Provo affetto per ogni mia borsetta; quasi sempre dimentico di chiuderle “la bocca” a rischio di perderne il contenuto, ma, per me, far scorrere la cerniera lampo fino alla fine senza incepparla è impresa impossibile. La scelgo firmata “Mercato Rionale”, o “Conbipel”: non intende competere con la Kelly Bag, la M. Kors, o la Birkin della Hermes per la quale, pur disponendo di diecimila euro, una donna è costretta ad attendere anni.
Colui che da cinque decenni mi vive accanto non ha mai voluto “mettere mano” all’interno di una mia borsa: ne teme l’esplosione o, più semplicemente, evita l’incontro con il mio vulcanico clone che rispecchia, e rivela, ahimé, il mio modo di essere. “Me la reggi un attimo?”, chiedo qualche volta e lui, dopo averla soppesata fingendo la conseguente rottura del braccio, domanda: ” E’ la tua arma da difesa, o il bagaglio per andartene?”
I miei nipoti, catechizzati già in fasce, non le si avvicinano, si limitano a chiedere: “ Nonna, tu hai per caso?: una caramella, un cerotto, un temperino, una matita, una biro, un foglio di carta, una bottiglietta d’acqua, lo scotch, un fermacapelli, una forbice, una merendina, lo spray contro le zanzare? “ Dopo ogni fruttuosa, spesso faticosa, “pescata” mi gratificano con un sorriso soddisfatto urlando: “Nonna! Tu hai la borsa di Mary Poppins!”.

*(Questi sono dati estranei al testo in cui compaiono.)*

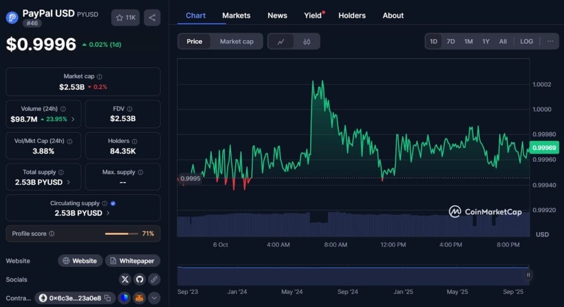564x307 pixels.
Task: Toggle LOG scale on the chart
Action: [527, 41]
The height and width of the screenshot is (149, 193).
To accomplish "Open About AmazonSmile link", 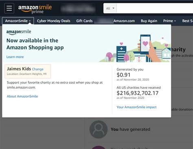I will coord(22,96).
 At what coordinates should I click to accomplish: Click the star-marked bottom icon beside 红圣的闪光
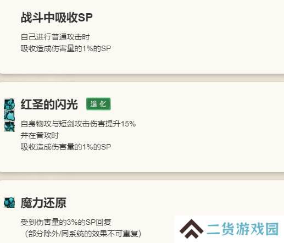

Confesso che neppure io possiedo la mappa del mio tesoro, ma so che dal mio sacco magico si potrebbero estrarre anche: tre colorati ganci in ferro “No for climbing” con appese mezzo chilo di chiavi, un cellullare a forma di mattonella, un lucidalabbra, uno specchietto, una scatoletta per l’apparecchio dei denti – con spazzolino e dentifricio da viaggio incluso -, un mini flaconcino spray con acqua benedetta (lo so, difficile crederci), depliants di infinite pubblicità (corsi, supermercati, mobili, ristoranti, tende da sole, imbianchini, viaggi vacanza etc.) biglietti da visita, fazzolettini, un block notes, e, per onestà nei miei confronti, prima delle monetine che riposano sul fondo, accennerò all’onnipresente pacchetto di sigarette e ai suoi dispositivi a fiamma.

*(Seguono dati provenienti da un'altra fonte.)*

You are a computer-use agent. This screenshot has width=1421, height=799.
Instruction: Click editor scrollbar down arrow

L’esperienza più dolorosa – da oggi al primo posto nella classica dei guai combinati da una mia borsetta -, l’ho vissuta ieri, domenica. Mi trovavo allo Stand del Centro Donne, per la festa del Paese e chiacchieravo con Valeria e Gianna quando ci ha raggiunte Annamaria dell’Auser che ci ha carinamente donato delle piantine grasse, contenute in bicchieri di plastica, la cui arida terra purtroppo urlava vendetta. Le ho dissetate con abbondante acqua e, – stavo ancora conversando! – “a casaccio” ho infilato i bicchieri nella (bocca spalancata della) borsetta, che alloggiava nel cestino della bicicletta.
Poi, causa un certo ritardo, pedalando con un certo vigore lungo le strade verso casa, ho transitato sistematicamente su ogni dissuasore presente, alzandomi pure in piedi sui pedali, ignara che la borsa shakerava allegramente, irrimediabilmente!, il contenuto.
Dopo aver acquistato anche un morbido portafoglio color verde, oggi ho inaugurato la nuova borsa, con ogni “ben di Dio” rimpiazzando gli oggetti irrecuperabili, bagnati o terrosi.
Provo affetto per “la nuova arrivata”; come le precedenti è: indispensabile, capiente e la sua finta pelle riporta colorati disegni astratti che adoro. Il suo disordine si presenta perfetto: da 10 e lode ed é risultato subito facilissimo incastrare la sua lunga cerniera lampo.